Altering residents' work hours alone, however, is not a silver bullet for ensuring patient safety, stressed the committee of medical and scientific experts that wrote the report. The committee also called for greater supervision of residents by experienced physicians, limits on patient caseloads based on residents' levels of experience and specialty, and overlap in schedules during shift changes to reduce the chances for error during the handover of patients from one doctor to another.
Financial costs and an insufficient health care work force are the biggest barriers to further revising resident hours, the report notes. It calls for additional funding for teaching hospitals, estimating that the additional costs associated with shifting some work from current residents to other health care personnel or additional residents could be in the ballpark of $1.7 billion per year.
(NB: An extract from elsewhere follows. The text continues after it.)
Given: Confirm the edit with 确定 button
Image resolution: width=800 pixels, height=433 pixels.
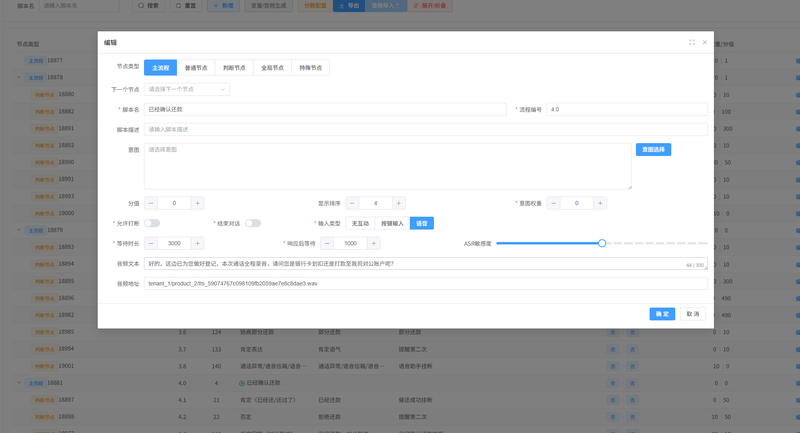Looking at the screenshot, I should tap(661, 314).
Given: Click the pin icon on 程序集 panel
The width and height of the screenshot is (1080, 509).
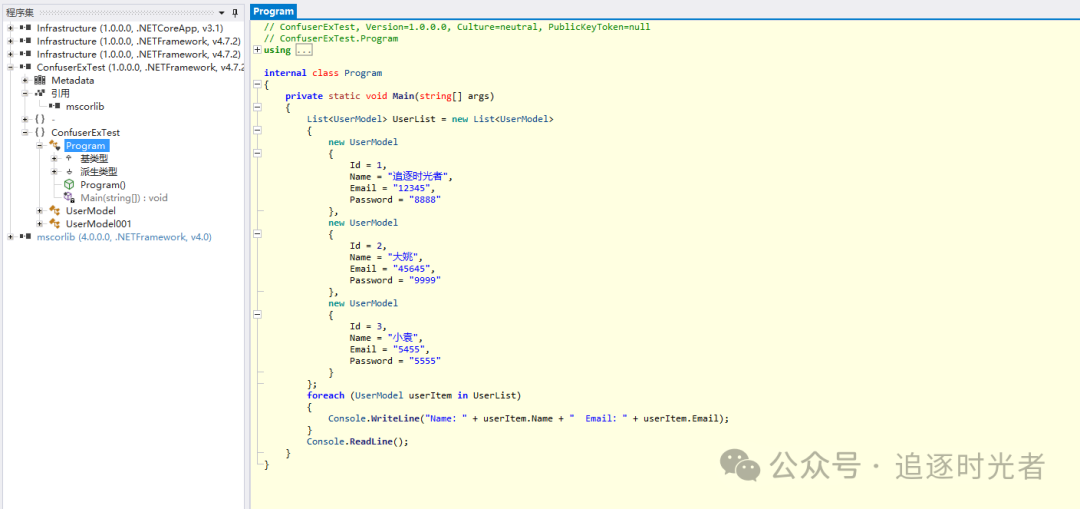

Fatigue, spotty supervision, and excessive workloads all create conditions that can put patients' safety at risk and undermine residents' ability to learn, said committee chair Michael M.E. Johns, chancellor, Emory University, Atlanta. Health care facilties can create safer conditions within the existing 80-hour limit by providing residents regular opportunities for sleep and limiting extended periods of work without rest. But these steps should be supplemented by additional efforts to improve patient safety and ensure residents get the full experience they need to safely and competently practice medicine at the end of their training.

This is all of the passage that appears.